M. RAMESH RAJASINGHAM, Directeur de la Division de la coordination au Bureau de la coordination des affaires humanitaires (OCHA), a rappelé que les Syriens font face à une grave crise économique, qui a fait doubler les prix déjà élevés de la nourriture et d’autres produits essentiels au cours de l’année écoulée.  Alors que l’économie syrienne devrait connaître une nouvelle contraction de 1,5% cette année, après celle de 1,2% enregistrée en 2023, près de 13 millions de personnes, soit plus de la moitié de la population, sont confrontées à des niveaux élevés d’insécurité alimentaire aiguë, a-t-il indiqué, ajoutant que plus de 650 000 enfants de moins de 5 ans présentent des signes de retard de croissance dus à une malnutrition sévère et qu’un tiers des enfants du pays vivent dans la pauvreté alimentaire.  Cette crise économique, associée aux impacts persistants du conflit en Syrie et dans la région, est une des principales raisons pour lesquelles l’Organisation des Nations Unies pour l’alimentation et l’agriculture (FAO) et le Programme alimentaire mondial (PAM) identifient la Syrie comme une situation « très préoccupante » en raison du risque d’aggravation de l’insécurité alimentaire ces cinq prochains mois, a souligné l’intervenant. 

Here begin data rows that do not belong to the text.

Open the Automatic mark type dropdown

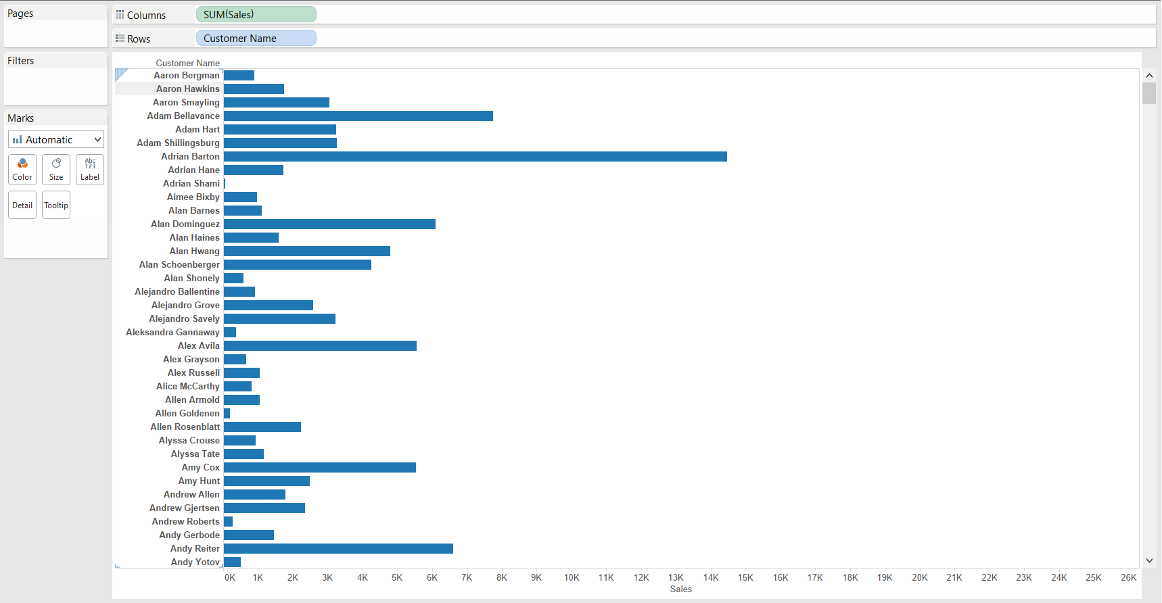[56, 140]
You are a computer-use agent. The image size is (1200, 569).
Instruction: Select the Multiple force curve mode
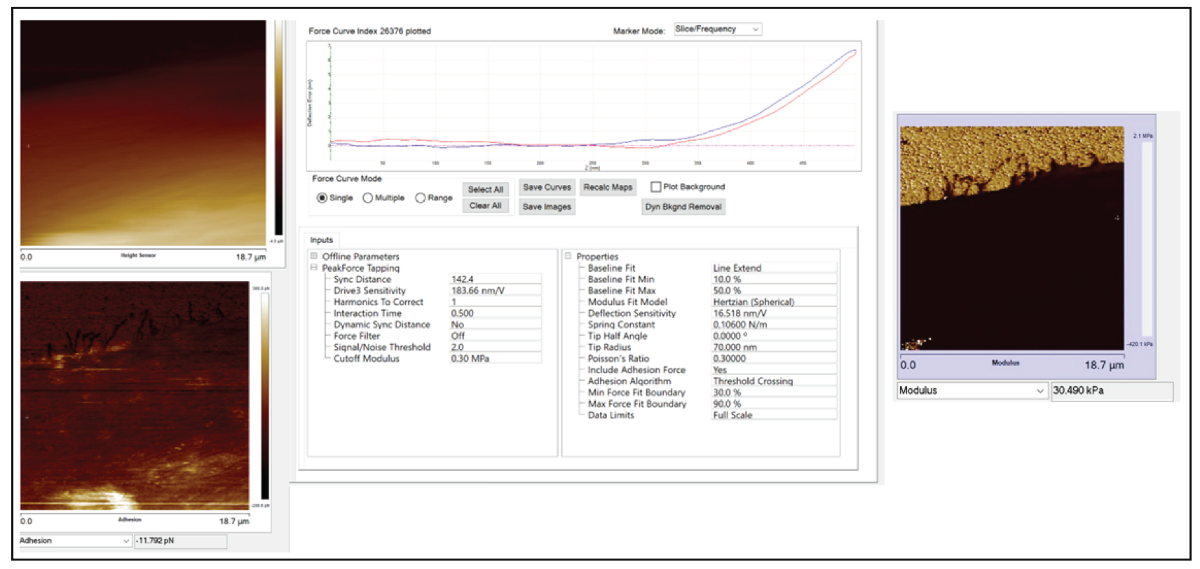[x=367, y=198]
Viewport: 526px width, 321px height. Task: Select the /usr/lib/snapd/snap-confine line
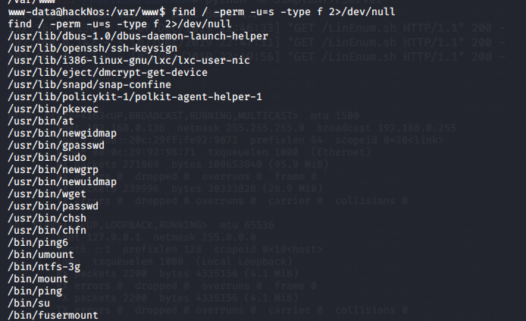tap(89, 85)
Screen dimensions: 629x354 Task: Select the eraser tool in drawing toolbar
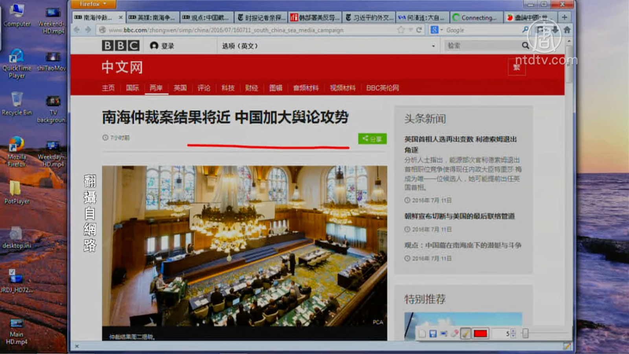tap(455, 334)
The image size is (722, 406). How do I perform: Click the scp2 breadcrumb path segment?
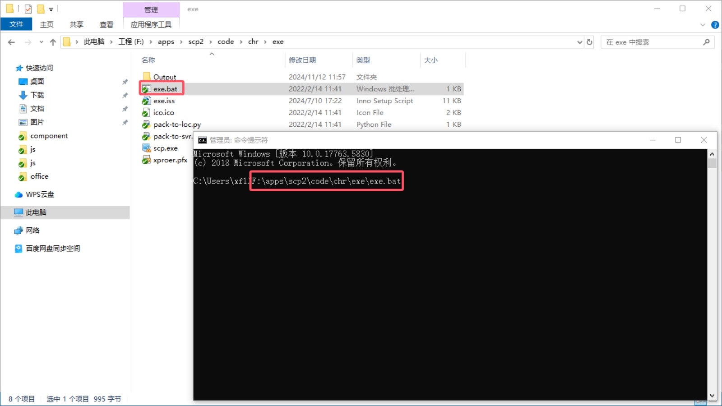click(195, 42)
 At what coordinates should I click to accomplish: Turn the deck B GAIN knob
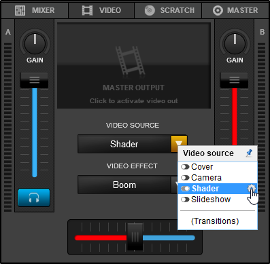235,43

Si l’aide humanitaire ne peut pas inverser cette crise, elle peut sauver des vies et atténuer certaines souffrances, a fait valoir M. Rajasingham, avant de signaler que l’appel humanitaire de l’ONU pour la Syrie n’est encore financé qu’à moins de 13%, soit le niveau de financement le plus bas parmi les 10 plus grands appels nationaux lancés à l’échelle mondiale. Il a cependant salué les engagements pris lors de la Conférence de Bruxelles, le mois dernier, appelant à ce que ces fonds soient décaissés le plus rapidement possible pour éviter un désastre humanitaire.  Si l’ONU et ses partenaires ont réussi jusqu’à présent cette année à fournir une aide essentielle à quelque 2,7 millions de personnes chaque mois en Syrie, cela représente une réduction substantielle par rapport à l’année dernière, a-t-il déploré. En outre, a relevé le responsable de l’OCHA, la fourniture de services d’eau potable et d’assainissement a été perturbée dans certaines parties du nord de la Syrie, augmentant ainsi l’exposition aux risques sanitaires pendant l’été, et des dizaines d’établissements de santé risquent de fermer dans les semaines à venir s’ils ne reçoivent pas de financement supplémentaire.  Compte tenu de ces déficits de financement, il a dit craindre que le PAM -qui a repris ses livraisons d’aide alimentaire d’urgence le mois dernier après des mois de suspension- ne soit en mesure d’aider qu’un tiers des 3,1 millions de personnes qui souffrent d’insécurité alimentaire grave. 

Dans un tel contexte, l’opération transfrontalière depuis la Türkiye reste une bouée de sauvetage pour des millions de personnes dans le nord-ouest, a souligné M. Rajasingham.  Au cours du mois dernier, l’OCHA a ainsi pu affréter 98 camions chargés de nourriture, de soins de santé, d’abris et d’autres fournitures essentielles.  La disponibilité des points de passage de Bab el-Haoua, Bab el-Salam et Raaï a également permis plus de 190 visites du personnel de l’ONU dans le nord-ouest de la Syrie cette année, a-t-il salué. Tout en se félicitant du consentement du Gouvernement syrien à la poursuite de l’utilisation de ces routes, il a souhaité que cette mesure soit étendue au passage de Bab al-Haoua au-delà du 13 juillet et aussi longtemps que persisteront les principaux besoins humanitaires.  Il a également souligné la nécessité d’acheminer l’aide à travers les lignes de front, indiquant que des discussions se poursuivent au sujet de missions longtemps retardées à Edleb et dans les régions de Ras el-Aïn et Tell Abiad, dans le nord de la Syrie, et de l’élargissement de la disponibilité des routes à travers la province de Deïr el-Zor, pour garantir un mouvement plus efficace de l’aide.